Mendiang Alwi Shahab, seorang wartawan senior, menceritakan ulang bahwa saat Tahun Baru tiba, Batavia dipenuhi dengan festival dan acara meriah.
Pada kawasan Molenvliet, yang sekarang disebut Harmoni, masyarakat berkumpul untuk merayakan dengan berbagai pertunjukan seni dan jamuan makanan.
Keramaian ini menjadi daya tarik tersendiri, di mana orang-orang dari berbagai lapisan masyarakat datang untuk merayakan bersama secara lintas suku dan agama.
Selain itu, tradisi unik juga muncul di Batavia, seperti melepas kapal kecil untuk menyusuri Sungai Ciliwung.
Bahkan sudah menjadi kebiasaan para bangsawan lokal seperti Raja atau Sultan sering berkorespondensi mengirimkan kartu ucapan selamat Tahun Baru kepada petinggi Hindia Belanda.
Selepas kemerdekaan, utamanya pada jaman pemerintahan Orde Lama, perayaan Tahun Baru Masehi agak berkurang gegap gempitanya.
Hal tersebut dikarenakan situasi politik belum stabil, serta haluan pemerintahan saat itu yang sangat anti-barat.
Perayaan tetap ada, walau hanya kecil-kecilan pada kelompok masyarakat tertentu.
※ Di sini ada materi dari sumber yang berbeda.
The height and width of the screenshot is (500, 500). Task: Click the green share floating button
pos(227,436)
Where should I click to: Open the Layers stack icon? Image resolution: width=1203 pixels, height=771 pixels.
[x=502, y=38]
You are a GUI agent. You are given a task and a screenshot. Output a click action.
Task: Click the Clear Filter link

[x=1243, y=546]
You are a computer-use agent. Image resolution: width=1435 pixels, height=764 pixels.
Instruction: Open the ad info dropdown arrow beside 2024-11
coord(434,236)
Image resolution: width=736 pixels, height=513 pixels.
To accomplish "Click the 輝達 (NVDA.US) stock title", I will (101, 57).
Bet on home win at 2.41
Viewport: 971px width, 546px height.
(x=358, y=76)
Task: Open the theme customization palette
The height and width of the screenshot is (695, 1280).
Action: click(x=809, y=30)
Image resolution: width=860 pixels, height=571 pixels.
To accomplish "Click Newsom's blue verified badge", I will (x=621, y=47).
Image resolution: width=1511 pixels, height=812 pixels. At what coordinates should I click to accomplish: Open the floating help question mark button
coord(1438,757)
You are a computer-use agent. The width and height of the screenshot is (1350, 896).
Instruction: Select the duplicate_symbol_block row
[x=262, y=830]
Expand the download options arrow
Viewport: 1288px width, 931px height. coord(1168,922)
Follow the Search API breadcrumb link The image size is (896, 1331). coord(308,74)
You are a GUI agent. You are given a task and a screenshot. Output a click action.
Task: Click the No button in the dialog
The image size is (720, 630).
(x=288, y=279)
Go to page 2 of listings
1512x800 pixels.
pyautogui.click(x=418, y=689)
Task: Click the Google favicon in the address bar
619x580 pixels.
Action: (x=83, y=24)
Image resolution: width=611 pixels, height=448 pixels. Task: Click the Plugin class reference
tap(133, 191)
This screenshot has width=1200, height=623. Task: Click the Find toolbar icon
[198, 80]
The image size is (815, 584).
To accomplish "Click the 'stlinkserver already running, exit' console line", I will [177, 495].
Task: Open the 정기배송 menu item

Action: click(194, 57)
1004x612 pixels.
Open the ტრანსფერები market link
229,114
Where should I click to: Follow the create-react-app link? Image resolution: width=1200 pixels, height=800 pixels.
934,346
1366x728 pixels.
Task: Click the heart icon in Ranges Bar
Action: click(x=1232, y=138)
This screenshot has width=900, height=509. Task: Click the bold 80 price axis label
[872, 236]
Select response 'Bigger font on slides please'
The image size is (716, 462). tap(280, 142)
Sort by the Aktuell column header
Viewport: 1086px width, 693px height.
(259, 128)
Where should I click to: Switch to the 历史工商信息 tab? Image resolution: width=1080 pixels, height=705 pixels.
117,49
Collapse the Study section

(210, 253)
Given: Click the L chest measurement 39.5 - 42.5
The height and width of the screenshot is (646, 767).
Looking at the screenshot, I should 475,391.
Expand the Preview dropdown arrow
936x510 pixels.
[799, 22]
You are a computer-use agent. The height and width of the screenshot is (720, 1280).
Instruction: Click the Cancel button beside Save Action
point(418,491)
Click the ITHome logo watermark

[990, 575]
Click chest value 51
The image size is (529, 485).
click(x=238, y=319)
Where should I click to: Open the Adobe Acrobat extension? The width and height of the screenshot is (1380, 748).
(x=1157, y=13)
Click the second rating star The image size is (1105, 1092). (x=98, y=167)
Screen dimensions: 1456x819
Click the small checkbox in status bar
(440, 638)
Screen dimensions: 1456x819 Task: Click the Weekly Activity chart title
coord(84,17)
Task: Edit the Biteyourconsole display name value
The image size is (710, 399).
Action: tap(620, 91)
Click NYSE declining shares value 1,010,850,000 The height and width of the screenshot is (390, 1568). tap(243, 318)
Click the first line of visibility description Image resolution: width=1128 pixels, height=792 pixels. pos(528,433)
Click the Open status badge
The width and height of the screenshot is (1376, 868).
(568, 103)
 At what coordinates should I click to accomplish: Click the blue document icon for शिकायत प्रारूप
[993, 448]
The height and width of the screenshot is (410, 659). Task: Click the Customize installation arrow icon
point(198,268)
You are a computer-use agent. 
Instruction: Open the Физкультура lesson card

Pada jaman Orde Baru, pengaruh Barat mulai menyeruak masuk secara signifikan, termasuk budaya Tahun Baru.
Pada era Perang Dingin, Amerika Serikat atau pihak Barat sangat gencar mempromosikan kebudayaannya, termasuk perayaan Tahun Baru Masehi secara meriah.
Pada masa ini, perayaan Tahun Baru Masehi secara meriah dipromosikan secara besar-besaran oleh pihak Barat ke seluruh dunia, apalagi hampir seluruh dunia memakai kalender Gregorian-Masehi.
Pada era ini pula mulai dikenal tradisi pesta hitung mundur, atraksi kembang api skala besar, pesta pertunjukkan musik malam Tahun Baru diperkenalkan oleh Barat kepada seluruh dunia, termasuk Indonesia.
Di Indonesia, memang semenjak jaman Orde Baru, perayaan Tahun Baru Masehi dirayakan secara meriah hingga kini.